**Task brief:** Within the records below is a range that opens at the line with "新闻中心 (746, 112)" and closes at the line with "0172-201367 (65, 2137)". Return that range word for word, both ends included, and only that range.

**Source records:**
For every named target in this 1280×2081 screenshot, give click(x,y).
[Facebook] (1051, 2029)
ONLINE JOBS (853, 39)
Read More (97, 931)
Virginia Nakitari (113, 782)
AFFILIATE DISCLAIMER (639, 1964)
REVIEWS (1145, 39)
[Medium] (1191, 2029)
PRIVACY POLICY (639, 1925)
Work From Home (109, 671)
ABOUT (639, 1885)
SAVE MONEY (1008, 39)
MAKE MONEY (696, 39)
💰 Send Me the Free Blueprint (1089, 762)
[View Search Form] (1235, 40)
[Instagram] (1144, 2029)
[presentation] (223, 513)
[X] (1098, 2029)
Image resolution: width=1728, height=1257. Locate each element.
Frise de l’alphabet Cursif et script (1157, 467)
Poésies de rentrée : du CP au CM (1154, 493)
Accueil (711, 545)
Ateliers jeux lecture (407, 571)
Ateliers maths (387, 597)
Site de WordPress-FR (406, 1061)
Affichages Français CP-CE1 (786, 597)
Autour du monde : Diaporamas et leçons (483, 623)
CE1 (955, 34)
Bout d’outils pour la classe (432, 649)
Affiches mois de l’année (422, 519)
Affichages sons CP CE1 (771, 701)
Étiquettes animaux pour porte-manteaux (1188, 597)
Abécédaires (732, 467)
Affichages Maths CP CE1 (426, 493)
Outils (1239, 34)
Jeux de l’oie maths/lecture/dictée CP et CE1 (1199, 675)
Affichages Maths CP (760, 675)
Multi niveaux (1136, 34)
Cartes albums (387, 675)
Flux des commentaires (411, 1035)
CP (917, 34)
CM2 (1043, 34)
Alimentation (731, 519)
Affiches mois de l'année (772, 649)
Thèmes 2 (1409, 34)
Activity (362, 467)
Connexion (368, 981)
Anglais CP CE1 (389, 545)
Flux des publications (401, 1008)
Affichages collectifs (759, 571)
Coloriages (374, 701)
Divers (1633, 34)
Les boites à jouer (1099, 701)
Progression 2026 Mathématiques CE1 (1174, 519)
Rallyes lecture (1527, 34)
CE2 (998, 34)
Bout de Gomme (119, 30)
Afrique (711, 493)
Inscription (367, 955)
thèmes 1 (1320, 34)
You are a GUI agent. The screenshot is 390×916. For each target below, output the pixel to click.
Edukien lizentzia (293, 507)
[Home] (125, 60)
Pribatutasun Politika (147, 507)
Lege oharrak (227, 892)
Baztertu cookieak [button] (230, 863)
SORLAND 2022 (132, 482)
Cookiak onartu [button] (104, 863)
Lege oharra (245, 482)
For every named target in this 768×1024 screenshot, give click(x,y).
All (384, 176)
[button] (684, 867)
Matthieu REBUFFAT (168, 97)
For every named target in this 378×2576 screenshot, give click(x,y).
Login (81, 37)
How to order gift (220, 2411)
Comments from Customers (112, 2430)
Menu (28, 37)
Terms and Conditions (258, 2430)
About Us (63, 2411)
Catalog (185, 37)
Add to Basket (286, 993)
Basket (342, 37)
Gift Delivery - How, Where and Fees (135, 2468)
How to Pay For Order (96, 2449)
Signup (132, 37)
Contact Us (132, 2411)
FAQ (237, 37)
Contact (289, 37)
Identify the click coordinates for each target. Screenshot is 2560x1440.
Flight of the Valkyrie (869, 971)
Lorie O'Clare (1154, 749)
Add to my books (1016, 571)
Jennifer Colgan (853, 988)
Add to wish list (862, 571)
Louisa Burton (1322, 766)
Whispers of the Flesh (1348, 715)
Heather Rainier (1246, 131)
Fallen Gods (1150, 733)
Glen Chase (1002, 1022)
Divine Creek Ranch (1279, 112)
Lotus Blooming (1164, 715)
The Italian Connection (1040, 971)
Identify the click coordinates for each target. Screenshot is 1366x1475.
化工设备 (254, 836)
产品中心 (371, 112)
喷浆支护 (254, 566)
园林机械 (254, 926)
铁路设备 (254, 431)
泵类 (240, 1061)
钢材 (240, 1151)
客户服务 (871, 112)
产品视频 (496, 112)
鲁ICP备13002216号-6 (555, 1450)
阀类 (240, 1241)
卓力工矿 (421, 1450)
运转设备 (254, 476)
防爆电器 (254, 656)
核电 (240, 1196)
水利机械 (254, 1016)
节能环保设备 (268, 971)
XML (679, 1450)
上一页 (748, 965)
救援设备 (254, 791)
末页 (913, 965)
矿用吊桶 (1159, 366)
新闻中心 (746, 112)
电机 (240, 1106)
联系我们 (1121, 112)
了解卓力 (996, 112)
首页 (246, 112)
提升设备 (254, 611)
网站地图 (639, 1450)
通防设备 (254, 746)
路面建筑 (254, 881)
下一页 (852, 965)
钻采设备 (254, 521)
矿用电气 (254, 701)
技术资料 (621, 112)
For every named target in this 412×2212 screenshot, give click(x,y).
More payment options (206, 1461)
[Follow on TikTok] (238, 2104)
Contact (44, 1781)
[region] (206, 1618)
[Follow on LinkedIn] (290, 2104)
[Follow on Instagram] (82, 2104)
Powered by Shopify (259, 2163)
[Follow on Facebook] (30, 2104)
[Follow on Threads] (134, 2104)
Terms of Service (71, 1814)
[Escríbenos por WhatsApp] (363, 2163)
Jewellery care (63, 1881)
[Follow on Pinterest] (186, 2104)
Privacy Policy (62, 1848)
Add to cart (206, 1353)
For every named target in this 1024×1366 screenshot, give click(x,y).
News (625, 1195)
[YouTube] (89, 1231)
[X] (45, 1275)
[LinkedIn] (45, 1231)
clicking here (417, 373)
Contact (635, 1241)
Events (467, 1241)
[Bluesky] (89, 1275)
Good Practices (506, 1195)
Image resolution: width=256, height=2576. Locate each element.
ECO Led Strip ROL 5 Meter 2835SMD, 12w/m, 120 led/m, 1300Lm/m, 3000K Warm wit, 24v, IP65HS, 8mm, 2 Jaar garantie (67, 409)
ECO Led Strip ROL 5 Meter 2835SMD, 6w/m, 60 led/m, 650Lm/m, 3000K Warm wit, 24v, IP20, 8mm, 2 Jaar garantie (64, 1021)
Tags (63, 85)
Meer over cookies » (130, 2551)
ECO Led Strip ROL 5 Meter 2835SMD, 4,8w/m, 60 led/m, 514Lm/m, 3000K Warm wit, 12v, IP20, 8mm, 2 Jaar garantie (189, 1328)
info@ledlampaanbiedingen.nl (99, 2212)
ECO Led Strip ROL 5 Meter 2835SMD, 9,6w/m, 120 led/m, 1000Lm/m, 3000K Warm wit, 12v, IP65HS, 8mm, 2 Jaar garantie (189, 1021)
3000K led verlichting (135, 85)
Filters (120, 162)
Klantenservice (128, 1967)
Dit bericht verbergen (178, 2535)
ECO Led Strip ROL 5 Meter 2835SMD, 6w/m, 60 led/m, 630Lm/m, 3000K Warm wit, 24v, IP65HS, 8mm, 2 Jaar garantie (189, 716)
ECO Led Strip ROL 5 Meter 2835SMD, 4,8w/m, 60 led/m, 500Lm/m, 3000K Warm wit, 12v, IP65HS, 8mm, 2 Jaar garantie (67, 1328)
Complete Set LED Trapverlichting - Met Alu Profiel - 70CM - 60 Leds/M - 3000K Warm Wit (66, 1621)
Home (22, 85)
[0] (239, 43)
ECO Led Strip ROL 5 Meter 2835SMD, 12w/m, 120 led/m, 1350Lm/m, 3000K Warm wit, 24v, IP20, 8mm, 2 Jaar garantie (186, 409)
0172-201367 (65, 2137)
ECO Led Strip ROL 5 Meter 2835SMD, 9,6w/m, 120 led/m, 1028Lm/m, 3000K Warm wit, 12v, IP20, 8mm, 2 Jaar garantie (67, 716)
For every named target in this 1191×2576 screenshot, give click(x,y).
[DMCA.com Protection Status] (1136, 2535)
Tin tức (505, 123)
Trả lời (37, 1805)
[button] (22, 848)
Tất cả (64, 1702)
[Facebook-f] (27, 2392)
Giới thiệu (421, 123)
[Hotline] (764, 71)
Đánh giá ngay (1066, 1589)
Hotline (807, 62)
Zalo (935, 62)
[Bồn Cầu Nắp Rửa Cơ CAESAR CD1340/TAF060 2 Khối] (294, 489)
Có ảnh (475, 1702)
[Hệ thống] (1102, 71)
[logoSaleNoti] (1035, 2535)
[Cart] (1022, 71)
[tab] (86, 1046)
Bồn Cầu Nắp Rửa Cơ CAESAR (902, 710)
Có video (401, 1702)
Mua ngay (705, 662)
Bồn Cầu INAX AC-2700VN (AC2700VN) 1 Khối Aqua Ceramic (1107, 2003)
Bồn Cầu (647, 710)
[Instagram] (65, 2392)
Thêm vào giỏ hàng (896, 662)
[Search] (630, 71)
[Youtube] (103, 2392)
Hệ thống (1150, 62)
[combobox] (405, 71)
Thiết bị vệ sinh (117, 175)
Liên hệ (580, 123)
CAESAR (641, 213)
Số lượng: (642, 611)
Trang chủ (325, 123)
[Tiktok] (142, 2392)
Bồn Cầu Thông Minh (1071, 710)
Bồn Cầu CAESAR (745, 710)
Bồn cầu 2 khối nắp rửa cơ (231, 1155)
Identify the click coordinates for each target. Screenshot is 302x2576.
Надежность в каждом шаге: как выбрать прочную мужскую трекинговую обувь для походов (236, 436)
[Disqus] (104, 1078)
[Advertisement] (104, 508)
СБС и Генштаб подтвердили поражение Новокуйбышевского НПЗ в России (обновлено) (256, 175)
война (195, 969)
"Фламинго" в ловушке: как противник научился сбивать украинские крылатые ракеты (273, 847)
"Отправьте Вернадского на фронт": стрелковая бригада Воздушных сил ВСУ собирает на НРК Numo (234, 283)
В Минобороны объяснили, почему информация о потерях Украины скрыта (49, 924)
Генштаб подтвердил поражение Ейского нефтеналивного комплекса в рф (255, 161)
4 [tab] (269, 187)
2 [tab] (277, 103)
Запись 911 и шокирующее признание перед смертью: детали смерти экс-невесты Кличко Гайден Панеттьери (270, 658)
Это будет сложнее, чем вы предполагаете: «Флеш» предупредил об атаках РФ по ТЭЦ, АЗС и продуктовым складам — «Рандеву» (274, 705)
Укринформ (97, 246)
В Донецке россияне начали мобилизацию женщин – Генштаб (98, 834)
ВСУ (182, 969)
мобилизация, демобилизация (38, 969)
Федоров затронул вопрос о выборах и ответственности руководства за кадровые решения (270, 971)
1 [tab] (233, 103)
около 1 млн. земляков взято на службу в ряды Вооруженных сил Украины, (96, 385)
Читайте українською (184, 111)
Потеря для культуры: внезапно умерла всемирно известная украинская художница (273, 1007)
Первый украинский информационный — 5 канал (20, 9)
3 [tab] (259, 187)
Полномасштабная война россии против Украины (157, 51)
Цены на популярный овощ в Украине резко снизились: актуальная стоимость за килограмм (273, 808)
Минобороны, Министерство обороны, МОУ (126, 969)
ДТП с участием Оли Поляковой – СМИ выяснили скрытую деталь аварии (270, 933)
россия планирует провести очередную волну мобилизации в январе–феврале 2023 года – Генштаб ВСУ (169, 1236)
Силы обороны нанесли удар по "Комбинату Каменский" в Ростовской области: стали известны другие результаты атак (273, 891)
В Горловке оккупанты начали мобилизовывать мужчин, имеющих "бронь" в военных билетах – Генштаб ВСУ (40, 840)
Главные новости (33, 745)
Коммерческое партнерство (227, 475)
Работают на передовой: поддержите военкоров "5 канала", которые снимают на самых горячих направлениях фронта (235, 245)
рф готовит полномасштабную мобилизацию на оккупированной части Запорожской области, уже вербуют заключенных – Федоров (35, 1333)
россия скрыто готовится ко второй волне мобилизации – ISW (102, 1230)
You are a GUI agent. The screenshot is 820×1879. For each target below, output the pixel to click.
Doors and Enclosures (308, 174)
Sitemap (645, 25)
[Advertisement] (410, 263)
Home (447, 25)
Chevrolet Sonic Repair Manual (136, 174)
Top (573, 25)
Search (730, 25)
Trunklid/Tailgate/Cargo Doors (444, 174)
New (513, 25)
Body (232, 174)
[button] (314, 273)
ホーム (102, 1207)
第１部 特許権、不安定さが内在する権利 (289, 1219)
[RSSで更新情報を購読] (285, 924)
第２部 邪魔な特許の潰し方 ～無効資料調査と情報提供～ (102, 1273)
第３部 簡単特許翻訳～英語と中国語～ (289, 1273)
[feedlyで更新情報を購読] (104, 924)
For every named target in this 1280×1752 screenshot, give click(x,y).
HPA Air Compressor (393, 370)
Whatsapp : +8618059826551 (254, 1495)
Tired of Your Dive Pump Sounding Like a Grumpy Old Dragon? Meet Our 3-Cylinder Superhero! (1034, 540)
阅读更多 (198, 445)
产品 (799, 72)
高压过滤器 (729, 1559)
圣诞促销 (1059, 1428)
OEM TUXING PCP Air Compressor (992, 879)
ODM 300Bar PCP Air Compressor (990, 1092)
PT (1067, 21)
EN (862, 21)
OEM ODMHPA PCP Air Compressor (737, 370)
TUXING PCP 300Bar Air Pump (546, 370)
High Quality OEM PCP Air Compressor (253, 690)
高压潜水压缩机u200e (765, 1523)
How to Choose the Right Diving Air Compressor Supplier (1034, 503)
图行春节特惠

**Answer to the problem:**
新闻中心 (746, 112)
电机 (240, 1106)
联系我们 (1121, 112)
了解卓力 (996, 112)
首页 (246, 112)
提升设备 (254, 611)
网站地图 (639, 1450)
通防设备 (254, 746)
路面建筑 (254, 881)
下一页 (852, 965)
钻采设备 (254, 521)
矿用电气 (254, 701)
技术资料 (621, 112)
For every named target in this 412×2212 screenshot, give click(x,y).
More payment options (206, 1461)
[Follow on TikTok] (238, 2104)
Contact (44, 1781)
[region] (206, 1618)
[Follow on LinkedIn] (290, 2104)
[Follow on Instagram] (82, 2104)
Powered by Shopify (259, 2163)
[Follow on Facebook] (30, 2104)
[Follow on Threads] (134, 2104)
Terms of Service (71, 1814)
[Escríbenos por WhatsApp] (363, 2163)
Jewellery care (63, 1881)
[Follow on Pinterest] (186, 2104)
Privacy Policy (62, 1848)
Add to cart (206, 1353)
For every named target in this 1024×1366 screenshot, give click(x,y).
News (625, 1195)
[YouTube] (89, 1231)
[X] (45, 1275)
[LinkedIn] (45, 1231)
clicking here (417, 373)
Contact (635, 1241)
Events (467, 1241)
[Bluesky] (89, 1275)
Good Practices (506, 1195)
Image resolution: width=256, height=2576. Locate each element.
ECO Led Strip ROL 5 Meter 2835SMD, 12w/m, 120 led/m, 1300Lm/m, 3000K Warm wit, 24v, IP65HS, 8mm, 2 Jaar garantie (67, 409)
ECO Led Strip ROL 5 Meter 2835SMD, 6w/m, 60 led/m, 650Lm/m, 3000K Warm wit, 24v, IP20, 8mm, 2 Jaar garantie (64, 1021)
Tags (63, 85)
Meer over cookies » (130, 2551)
ECO Led Strip ROL 5 Meter 2835SMD, 4,8w/m, 60 led/m, 514Lm/m, 3000K Warm wit, 12v, IP20, 8mm, 2 Jaar garantie (189, 1328)
info@ledlampaanbiedingen.nl (99, 2212)
ECO Led Strip ROL 5 Meter 2835SMD, 9,6w/m, 120 led/m, 1000Lm/m, 3000K Warm wit, 12v, IP65HS, 8mm, 2 Jaar garantie (189, 1021)
3000K led verlichting (135, 85)
Filters (120, 162)
Klantenservice (128, 1967)
Dit bericht verbergen (178, 2535)
ECO Led Strip ROL 5 Meter 2835SMD, 6w/m, 60 led/m, 630Lm/m, 3000K Warm wit, 24v, IP65HS, 8mm, 2 Jaar garantie (189, 716)
ECO Led Strip ROL 5 Meter 2835SMD, 4,8w/m, 60 led/m, 500Lm/m, 3000K Warm wit, 12v, IP65HS, 8mm, 2 Jaar garantie (67, 1328)
Complete Set LED Trapverlichting - Met Alu Profiel - 70CM - 60 Leds/M - 3000K Warm Wit (66, 1621)
Home (22, 85)
[0] (239, 43)
ECO Led Strip ROL 5 Meter 2835SMD, 12w/m, 120 led/m, 1350Lm/m, 3000K Warm wit, 24v, IP20, 8mm, 2 Jaar garantie (186, 409)
0172-201367 (65, 2137)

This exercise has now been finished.